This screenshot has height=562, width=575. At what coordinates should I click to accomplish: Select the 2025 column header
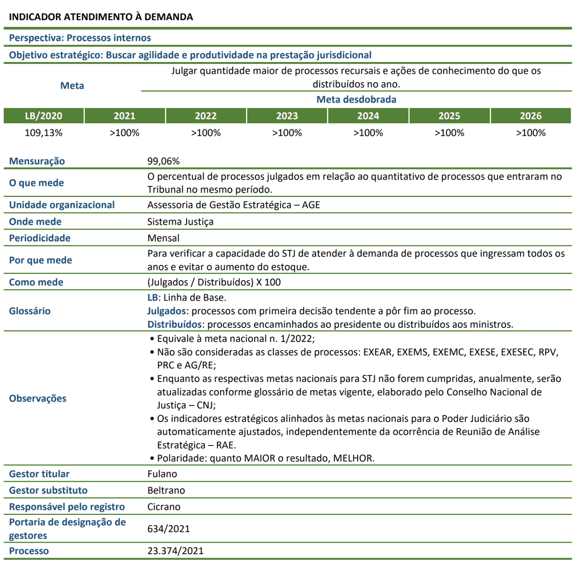pos(449,116)
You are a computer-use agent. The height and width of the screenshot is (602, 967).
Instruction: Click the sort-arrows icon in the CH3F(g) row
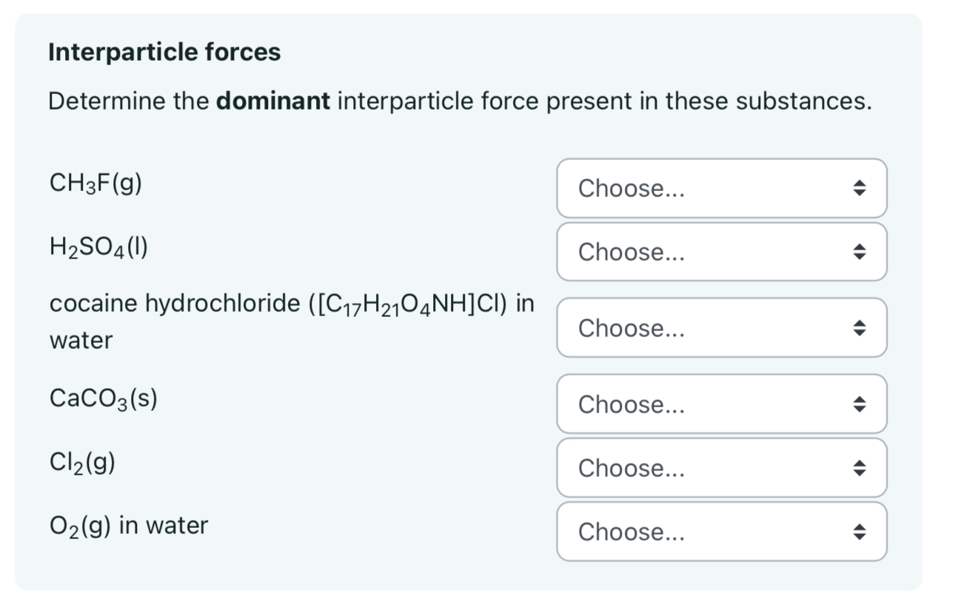pos(857,189)
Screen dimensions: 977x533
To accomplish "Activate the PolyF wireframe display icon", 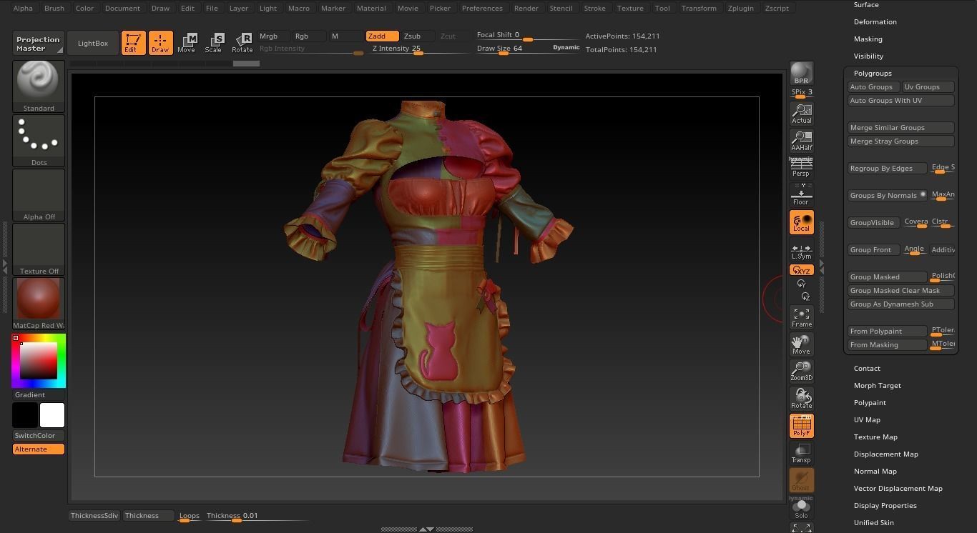I will (801, 425).
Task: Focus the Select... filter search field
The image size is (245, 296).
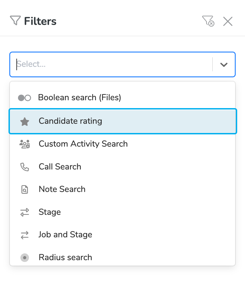Action: point(112,64)
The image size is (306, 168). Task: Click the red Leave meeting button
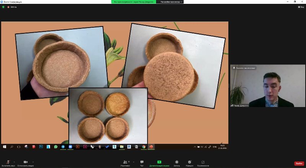[x=299, y=163]
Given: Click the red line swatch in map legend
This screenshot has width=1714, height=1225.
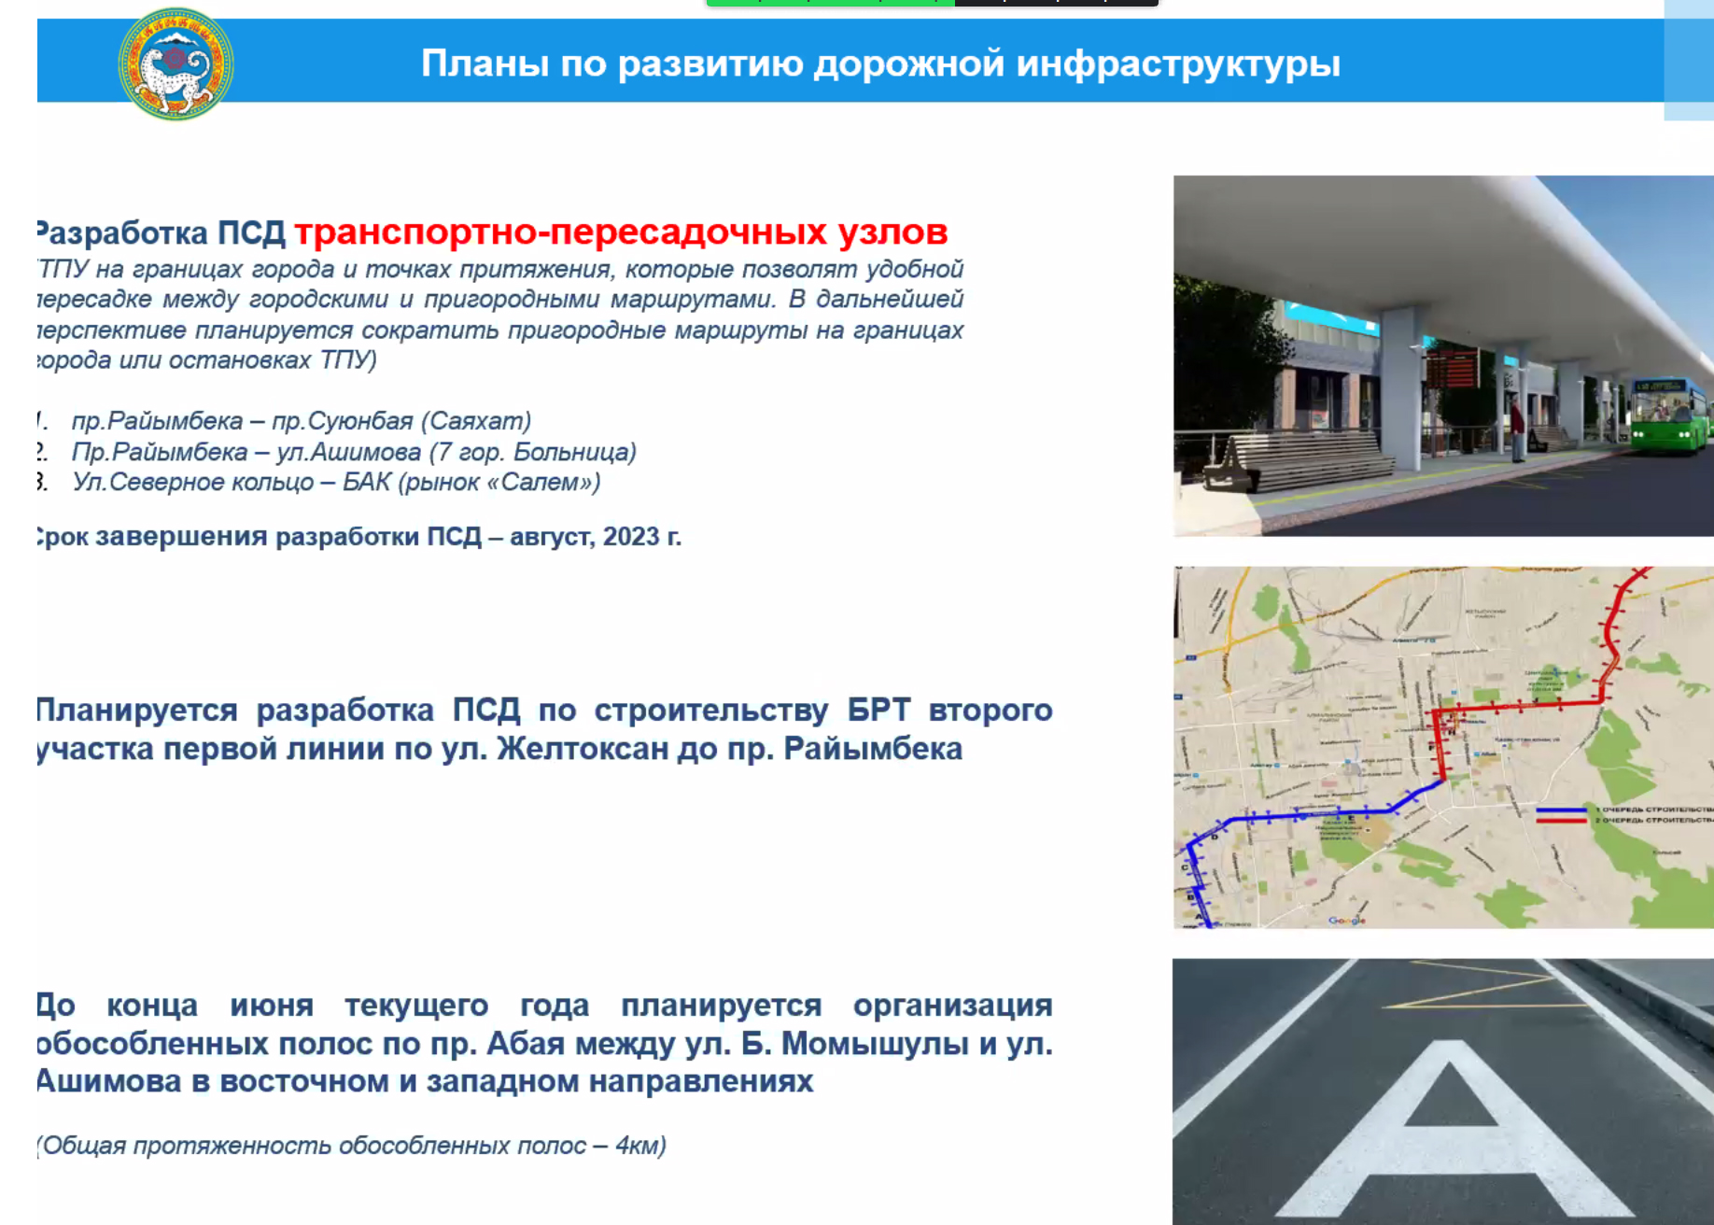Looking at the screenshot, I should tap(1561, 821).
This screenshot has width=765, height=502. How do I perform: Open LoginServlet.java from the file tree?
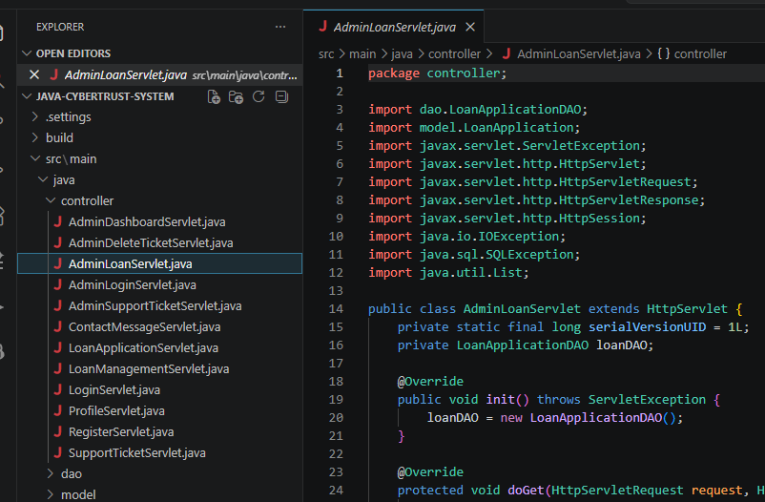(x=114, y=389)
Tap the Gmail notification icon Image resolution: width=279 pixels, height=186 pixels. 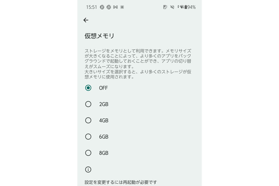pyautogui.click(x=116, y=7)
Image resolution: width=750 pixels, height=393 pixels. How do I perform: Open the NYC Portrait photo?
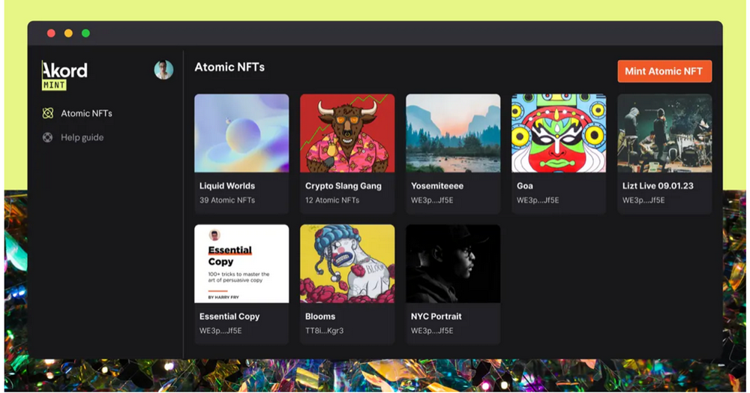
* * *
▸ What this task involves: Only the lines from the beginning of the listing through the line with "Screen dimensions: 977x533", both ends included, are to be repeated exactly; pictures stay out.

▸ Task solution:
This screenshot has height=562, width=575. At what coordinates should I click to accomplish: Select the 2025 column header
pos(449,116)
You are a computer-use agent. The height and width of the screenshot is (602, 967).
Instruction: Click the sort-arrows icon in the CH3F(g) row
pos(857,189)
Screen dimensions: 977x533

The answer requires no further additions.